Most people in the US just don’t sleep enough. Around 40 percent of Americans don’t even get a full seven hours at night, according to a Gallup poll (https://news.gallup.com/poll/166553/less-recommended-amount-sleep.aspx). Not getting enough sleep can have a major impact on your health, with the Centers for Disease Control and Prevention noting that the lack of sleep Americans experience contributes to the development of conditions such as type 2 diabetes, depression, obesity and heart disease (https://www.cdc.gov/sleep/index.html).
A panel of experts led by Harvard professor Charles Czeisler took a took at over 300 studies published between 2004 and 2014 to determine just how much most people need to sleep to maintain their heath. Their recommendations are below.
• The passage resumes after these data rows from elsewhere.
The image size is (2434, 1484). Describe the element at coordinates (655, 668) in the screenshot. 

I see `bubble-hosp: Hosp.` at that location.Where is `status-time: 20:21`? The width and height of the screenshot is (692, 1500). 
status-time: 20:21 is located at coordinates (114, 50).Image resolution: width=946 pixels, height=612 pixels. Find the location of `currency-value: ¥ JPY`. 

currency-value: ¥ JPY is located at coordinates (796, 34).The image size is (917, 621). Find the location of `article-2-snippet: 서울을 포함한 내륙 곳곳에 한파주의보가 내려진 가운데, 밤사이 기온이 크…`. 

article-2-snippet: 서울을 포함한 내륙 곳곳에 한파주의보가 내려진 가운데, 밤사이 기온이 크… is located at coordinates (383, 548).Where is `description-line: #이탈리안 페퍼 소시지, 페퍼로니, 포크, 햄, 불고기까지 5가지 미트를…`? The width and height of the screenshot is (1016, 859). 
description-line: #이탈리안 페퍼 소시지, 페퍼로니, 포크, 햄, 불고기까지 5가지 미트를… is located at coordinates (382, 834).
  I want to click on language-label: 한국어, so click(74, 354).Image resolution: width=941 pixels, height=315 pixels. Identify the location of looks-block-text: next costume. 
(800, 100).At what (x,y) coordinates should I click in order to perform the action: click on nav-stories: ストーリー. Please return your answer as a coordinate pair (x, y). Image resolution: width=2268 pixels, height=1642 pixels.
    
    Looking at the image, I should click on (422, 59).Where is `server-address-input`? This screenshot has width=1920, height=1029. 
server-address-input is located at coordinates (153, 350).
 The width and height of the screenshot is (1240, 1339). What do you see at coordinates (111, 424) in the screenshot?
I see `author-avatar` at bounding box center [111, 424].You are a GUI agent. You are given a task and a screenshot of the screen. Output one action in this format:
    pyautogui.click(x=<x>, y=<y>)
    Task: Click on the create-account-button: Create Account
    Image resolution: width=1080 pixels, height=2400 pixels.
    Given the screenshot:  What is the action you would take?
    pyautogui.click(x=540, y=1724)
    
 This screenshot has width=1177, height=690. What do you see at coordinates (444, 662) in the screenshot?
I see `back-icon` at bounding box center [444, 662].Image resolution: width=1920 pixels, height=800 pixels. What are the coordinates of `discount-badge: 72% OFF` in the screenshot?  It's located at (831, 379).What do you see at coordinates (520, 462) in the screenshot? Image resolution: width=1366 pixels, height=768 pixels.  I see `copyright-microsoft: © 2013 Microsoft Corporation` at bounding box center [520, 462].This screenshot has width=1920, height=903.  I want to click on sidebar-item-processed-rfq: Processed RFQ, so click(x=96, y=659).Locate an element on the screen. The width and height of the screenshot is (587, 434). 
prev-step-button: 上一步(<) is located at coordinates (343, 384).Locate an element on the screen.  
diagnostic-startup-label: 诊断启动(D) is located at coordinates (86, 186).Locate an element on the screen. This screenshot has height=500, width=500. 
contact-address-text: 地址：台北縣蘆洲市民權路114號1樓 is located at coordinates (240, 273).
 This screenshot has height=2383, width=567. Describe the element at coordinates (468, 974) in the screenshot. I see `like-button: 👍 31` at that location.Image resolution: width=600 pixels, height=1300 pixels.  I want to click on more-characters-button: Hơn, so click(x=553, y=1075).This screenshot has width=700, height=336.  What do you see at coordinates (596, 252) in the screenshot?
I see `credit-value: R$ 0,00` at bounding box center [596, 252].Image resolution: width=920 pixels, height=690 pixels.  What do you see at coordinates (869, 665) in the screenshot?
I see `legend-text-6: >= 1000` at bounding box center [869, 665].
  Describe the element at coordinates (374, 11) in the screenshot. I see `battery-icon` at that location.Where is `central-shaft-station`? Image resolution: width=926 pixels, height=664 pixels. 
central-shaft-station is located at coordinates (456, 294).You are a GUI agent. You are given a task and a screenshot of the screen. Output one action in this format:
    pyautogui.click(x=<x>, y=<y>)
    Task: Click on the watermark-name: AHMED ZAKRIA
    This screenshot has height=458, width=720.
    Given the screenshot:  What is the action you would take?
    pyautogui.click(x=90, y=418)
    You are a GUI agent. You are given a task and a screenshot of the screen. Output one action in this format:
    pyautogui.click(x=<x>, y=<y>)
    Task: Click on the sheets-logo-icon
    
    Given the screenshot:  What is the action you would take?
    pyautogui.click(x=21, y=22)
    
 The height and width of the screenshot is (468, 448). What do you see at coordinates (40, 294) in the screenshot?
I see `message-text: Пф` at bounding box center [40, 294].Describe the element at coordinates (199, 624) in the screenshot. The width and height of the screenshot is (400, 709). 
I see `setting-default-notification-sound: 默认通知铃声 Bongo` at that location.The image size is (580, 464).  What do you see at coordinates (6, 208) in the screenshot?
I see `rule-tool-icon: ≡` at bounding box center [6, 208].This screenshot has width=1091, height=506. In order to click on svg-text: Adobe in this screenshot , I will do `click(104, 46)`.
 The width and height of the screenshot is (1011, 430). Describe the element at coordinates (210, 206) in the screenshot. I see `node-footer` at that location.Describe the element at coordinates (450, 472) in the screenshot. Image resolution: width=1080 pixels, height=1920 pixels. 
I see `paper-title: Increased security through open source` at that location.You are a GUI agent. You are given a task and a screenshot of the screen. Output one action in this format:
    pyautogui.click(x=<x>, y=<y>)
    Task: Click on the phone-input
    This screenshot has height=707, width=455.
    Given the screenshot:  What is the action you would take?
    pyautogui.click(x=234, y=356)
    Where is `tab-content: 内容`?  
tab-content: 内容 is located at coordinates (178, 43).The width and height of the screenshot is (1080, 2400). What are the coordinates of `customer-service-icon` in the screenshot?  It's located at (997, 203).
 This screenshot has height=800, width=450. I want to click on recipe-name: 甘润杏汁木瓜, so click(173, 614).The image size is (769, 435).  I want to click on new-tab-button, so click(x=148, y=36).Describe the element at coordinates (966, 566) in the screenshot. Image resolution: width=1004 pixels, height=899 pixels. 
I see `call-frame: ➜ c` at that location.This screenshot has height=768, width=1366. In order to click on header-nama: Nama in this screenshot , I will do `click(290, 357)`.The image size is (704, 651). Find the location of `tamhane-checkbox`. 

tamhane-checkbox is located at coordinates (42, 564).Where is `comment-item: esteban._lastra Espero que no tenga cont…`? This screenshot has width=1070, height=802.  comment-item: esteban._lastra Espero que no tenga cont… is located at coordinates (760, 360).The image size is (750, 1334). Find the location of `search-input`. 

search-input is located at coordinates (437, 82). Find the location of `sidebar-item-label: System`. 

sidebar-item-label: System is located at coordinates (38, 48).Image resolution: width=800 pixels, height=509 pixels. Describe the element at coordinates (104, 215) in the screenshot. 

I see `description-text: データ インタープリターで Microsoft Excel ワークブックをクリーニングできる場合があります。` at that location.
• Ages 0-3 months: 14 to 17 hours
• Ages 4-11 months: 12 to 15 hours
• Ages 1-2 years: 11 to 14 hours
• Ages 3-5 years: 10 to 13 hours
• Ages 6-13: 9 to 11 hours
• Ages 14 to 17: 8 to 10 hours
• Ages 18 to 25: 7 to 9 hours
• Ages 26-64: 7 to 9 hours
• Ages 65 and up: 7 to 8 hours
As you might have noticed, once you hit your teen years, you likely need around eight hours of sleep every night. But we have all been getting less sleep on average. In fact, we now get one to two hours less of sleep per night on average compared to people 60 years ago, according to BBC News (https://www.bbc.com/news/health-27286872).
The drop in the number of sleeping hours per night is caused by more than one factor. People are expected to work harder and for longer now than ever before, and we all use tech gadgets that can interfere with our sleep because of their lure and the bright lights they emit.
In order to get yourself sleeping enough hours per night, you need to uncover what your biggest sleep drains are. For some people, it may be their jobs. For others, it’s their computers or phones. Once you know the root of your lack of sleep, you can take steps to correct it.